Letter to the Editor: (No abstract included)
While this is only a letter to the editor and there is no abstract, the relevance of the data presented in same March 2017 issue of the American Journal of Respiratory and Critical Care Medicine as the FLAME post hoc analysis is instructive. The WISDOM trial group further analyzed the data and showed that the findings were most pronounced in the groups who had 2 or more exacerbations per year and an eosinophil count of at least 300/μL. This would certainly be consistent with the current recommendations that ICS/LABA combinations are indicated for individuals with 2 or more exacerbations per year. The authors point out the limitations of a retrospective post-hoc analysis with relatively small sample sizes and the need to do further prospective trials to establish the validity of these cutoffs. With the limitations of their analysis being a post hoc analysis, the authors suggested that the combination of exacerbations of 2 or more per year and an elevated eosinophil count of 300 or more, identifies a subgroup that may potentially benefit from using an ICS/LABA combination compared to using a LABA/LAMA combination. For those with fewer exacerbations and lower eosinophil counts, a LABA/LAMA combination may be an appropriate choice. The 2017 GOLD Guidelines do refer to the eosinophil counts as a factor to consider but suggests that it requires further study to decide how it may be useful in deciding between LAMA/LABA versus ICS/LABA combinations in COPD patients.
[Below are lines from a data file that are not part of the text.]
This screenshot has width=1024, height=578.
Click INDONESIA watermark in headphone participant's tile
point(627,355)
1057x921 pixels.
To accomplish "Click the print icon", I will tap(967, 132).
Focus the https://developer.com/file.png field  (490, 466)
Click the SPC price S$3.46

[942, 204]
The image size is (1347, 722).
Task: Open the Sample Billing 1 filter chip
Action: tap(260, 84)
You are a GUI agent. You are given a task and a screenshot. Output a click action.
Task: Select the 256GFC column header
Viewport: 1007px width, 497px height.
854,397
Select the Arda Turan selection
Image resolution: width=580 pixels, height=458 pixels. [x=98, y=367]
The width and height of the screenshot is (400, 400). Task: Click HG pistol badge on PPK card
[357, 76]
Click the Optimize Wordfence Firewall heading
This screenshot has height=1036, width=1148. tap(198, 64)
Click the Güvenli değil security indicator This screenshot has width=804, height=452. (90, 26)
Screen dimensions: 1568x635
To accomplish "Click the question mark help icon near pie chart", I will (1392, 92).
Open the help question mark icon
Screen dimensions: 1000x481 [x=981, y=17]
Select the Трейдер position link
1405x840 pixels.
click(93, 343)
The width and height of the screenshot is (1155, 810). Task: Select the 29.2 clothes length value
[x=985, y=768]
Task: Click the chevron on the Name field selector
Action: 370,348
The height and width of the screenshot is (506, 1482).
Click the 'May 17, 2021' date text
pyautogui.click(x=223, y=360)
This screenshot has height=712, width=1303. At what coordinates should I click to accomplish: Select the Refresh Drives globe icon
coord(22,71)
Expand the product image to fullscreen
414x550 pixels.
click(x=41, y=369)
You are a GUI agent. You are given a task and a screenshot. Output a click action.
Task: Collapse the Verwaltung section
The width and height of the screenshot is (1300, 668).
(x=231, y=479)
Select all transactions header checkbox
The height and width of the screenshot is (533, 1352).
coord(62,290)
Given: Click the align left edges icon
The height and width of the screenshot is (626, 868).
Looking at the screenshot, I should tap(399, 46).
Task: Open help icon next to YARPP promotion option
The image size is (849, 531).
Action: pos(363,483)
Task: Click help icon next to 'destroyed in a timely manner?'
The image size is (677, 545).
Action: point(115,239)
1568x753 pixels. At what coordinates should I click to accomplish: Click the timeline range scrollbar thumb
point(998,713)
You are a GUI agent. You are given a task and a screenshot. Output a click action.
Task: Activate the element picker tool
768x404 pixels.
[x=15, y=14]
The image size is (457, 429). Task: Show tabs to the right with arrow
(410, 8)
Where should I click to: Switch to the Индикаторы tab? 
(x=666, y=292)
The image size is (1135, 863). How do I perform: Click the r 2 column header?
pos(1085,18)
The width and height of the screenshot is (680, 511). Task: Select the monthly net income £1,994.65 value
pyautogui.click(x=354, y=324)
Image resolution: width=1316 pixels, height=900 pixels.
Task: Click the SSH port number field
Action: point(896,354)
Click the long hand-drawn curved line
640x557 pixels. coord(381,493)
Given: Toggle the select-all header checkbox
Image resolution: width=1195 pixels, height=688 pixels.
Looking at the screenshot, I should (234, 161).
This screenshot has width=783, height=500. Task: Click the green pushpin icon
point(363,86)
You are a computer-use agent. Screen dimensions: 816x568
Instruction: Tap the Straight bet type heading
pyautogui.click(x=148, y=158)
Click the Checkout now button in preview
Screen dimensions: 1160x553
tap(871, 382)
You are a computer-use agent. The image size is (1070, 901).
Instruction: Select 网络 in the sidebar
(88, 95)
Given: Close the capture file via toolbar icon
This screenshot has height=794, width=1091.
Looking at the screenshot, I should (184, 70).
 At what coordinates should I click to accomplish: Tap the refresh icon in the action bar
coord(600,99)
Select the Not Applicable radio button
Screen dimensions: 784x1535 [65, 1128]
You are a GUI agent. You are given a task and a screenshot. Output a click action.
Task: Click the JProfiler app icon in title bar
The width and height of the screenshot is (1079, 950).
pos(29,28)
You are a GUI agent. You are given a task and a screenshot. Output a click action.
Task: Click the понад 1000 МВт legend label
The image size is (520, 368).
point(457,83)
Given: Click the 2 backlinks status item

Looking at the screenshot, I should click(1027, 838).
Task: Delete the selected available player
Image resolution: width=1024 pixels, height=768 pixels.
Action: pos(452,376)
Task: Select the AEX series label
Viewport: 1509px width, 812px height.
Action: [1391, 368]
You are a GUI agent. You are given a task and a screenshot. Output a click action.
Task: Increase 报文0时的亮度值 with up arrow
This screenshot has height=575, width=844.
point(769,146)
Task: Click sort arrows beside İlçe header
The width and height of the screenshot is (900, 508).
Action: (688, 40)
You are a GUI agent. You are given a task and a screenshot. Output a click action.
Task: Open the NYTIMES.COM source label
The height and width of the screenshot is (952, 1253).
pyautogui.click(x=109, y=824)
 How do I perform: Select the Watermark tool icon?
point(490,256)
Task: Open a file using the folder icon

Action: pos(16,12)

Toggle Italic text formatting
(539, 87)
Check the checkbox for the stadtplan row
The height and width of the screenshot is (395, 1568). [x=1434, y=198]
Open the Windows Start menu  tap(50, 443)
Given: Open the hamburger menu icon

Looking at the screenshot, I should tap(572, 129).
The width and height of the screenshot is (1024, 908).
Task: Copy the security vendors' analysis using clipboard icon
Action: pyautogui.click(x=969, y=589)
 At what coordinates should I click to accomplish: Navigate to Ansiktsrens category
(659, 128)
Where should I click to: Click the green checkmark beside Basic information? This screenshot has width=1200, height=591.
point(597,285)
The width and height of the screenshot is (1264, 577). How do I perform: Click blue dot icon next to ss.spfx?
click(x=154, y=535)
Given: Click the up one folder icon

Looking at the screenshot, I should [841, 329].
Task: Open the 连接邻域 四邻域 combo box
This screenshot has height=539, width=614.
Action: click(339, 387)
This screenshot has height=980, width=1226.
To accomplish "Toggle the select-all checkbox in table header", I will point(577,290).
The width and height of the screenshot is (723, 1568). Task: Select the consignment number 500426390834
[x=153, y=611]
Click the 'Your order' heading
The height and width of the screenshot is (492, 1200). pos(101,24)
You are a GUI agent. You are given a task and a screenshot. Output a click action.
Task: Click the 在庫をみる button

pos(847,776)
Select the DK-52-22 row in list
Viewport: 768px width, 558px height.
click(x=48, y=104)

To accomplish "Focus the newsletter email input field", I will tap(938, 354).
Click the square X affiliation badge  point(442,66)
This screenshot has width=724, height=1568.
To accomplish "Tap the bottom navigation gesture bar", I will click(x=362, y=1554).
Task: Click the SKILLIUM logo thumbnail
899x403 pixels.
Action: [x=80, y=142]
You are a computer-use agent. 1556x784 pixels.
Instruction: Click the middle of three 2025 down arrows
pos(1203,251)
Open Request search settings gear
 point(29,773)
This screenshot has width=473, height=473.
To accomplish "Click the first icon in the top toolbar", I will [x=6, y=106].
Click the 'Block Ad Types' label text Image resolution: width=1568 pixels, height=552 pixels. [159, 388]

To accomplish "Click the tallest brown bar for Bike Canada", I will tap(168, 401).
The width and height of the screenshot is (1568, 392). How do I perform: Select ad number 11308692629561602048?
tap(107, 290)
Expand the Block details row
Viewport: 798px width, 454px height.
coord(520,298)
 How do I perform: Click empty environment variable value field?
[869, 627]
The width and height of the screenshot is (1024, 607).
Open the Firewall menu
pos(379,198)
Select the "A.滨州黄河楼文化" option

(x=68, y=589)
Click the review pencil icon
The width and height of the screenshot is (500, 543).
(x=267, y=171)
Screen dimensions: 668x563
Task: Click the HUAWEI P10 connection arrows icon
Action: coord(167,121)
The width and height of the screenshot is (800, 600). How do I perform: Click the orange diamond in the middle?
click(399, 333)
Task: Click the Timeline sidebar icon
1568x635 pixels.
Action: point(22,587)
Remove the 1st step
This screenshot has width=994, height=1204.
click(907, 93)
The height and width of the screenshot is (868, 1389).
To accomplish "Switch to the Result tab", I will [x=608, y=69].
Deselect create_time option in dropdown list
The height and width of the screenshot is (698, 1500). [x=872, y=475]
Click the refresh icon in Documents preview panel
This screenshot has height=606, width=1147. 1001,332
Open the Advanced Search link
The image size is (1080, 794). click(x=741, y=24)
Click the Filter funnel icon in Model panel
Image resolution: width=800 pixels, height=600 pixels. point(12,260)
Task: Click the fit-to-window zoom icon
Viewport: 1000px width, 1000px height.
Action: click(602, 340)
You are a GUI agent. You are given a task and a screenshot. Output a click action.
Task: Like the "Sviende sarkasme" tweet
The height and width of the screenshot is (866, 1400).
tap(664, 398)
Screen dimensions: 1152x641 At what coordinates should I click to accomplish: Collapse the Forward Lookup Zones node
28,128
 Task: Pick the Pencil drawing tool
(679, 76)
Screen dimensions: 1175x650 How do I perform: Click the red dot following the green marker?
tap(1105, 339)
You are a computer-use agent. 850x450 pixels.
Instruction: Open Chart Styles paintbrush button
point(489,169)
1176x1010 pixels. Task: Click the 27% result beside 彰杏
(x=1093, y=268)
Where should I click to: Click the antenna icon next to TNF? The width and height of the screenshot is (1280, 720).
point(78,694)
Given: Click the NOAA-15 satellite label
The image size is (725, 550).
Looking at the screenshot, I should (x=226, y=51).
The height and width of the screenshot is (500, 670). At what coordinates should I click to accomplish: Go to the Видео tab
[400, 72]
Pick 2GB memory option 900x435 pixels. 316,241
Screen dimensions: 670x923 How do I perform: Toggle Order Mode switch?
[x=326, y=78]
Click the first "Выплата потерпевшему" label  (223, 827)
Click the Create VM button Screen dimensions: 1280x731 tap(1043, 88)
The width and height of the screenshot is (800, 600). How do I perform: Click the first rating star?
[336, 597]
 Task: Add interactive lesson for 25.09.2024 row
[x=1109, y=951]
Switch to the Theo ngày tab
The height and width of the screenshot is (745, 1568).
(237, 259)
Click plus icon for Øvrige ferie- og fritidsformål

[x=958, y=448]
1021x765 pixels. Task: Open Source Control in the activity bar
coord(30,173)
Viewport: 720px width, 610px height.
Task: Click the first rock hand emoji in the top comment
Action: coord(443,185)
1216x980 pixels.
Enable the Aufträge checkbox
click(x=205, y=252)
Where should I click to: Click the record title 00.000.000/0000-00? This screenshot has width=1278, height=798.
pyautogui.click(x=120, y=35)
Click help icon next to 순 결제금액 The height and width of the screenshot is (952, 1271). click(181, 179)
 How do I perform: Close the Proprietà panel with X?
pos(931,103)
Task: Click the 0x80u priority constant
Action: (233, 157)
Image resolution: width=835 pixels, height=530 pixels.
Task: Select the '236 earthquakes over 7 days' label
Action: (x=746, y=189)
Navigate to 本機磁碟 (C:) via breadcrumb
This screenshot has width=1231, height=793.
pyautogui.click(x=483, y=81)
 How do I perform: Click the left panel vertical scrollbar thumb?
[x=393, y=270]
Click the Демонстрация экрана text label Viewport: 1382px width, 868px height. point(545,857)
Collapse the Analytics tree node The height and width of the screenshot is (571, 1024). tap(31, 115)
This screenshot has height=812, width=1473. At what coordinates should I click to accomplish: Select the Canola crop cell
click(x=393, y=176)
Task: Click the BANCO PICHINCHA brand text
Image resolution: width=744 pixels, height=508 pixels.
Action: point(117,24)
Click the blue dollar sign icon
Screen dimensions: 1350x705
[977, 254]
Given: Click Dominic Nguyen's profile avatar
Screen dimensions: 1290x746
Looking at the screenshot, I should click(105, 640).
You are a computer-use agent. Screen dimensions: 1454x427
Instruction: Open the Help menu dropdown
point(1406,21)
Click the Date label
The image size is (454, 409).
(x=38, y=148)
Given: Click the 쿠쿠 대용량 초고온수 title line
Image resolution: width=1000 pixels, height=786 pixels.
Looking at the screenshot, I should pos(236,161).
The pneumonia signal associated with ICS use has been convincingly demonstrated for a subset of patients that have COPD and frequent exacerbations. One should take this into consideration in determining whether ICS/LABA formulations are appropriate or relatively contraindicated. Nonetheless, the initial WISDOM trial and the FLAME trial results and subsequent assertions related to the relative benefits of LABA/LAMA over ICS/LABA combinations in the COPD population need to be put in context with regard to the patient populations studied (many participants had less than 2 exacerbations), and the ICS used (fluticasone propionate 500 μg, the ICS formulation associated with the highest rate of pneumonia). To gain clarity for future guidelines, further studies are required to address the appropriate patient population where ICS/LABA use may be more appropriate and perhaps considered first line therapy over LABA/LAMA combinations in patients who are being initially considered for maintenance therapy. Considering that there does not seem to be any significant benefit from the use of the 500/50 formulation of fluticasone/salmeterol for reduction of exacerbations compared to the 250/50 formulation and the fact that most of the other ICS/LABA formulations are closer to the 250/50 fluticasone / salmeterol combination with regard to relative steroid dose, the trials should have an arm that uses the moderate dose ICS/LABA combinations. An instructive prospective trial would include patients with 2 or more exacerbations in the previous year and would randomize to ICS/LABA versus LABA/LAMA combinations and be stratified according to baseline blood eosinophil counts. The active treatment period should also be at least for 12 months. Patients with a history of recurrent pneumonia should be excluded. Given that these previous trials were performed with the high dose fluticasone ICS/LABA formulation it would perhaps be useful to compare the high dose ICS/LABA to moderate dose equivalent ICS/LABA formulations with regard to efficacy and safety in this high exacerbation/high eosinophil enriched cohort. We may find that, for at least some patients, the benefits may outweigh the risks.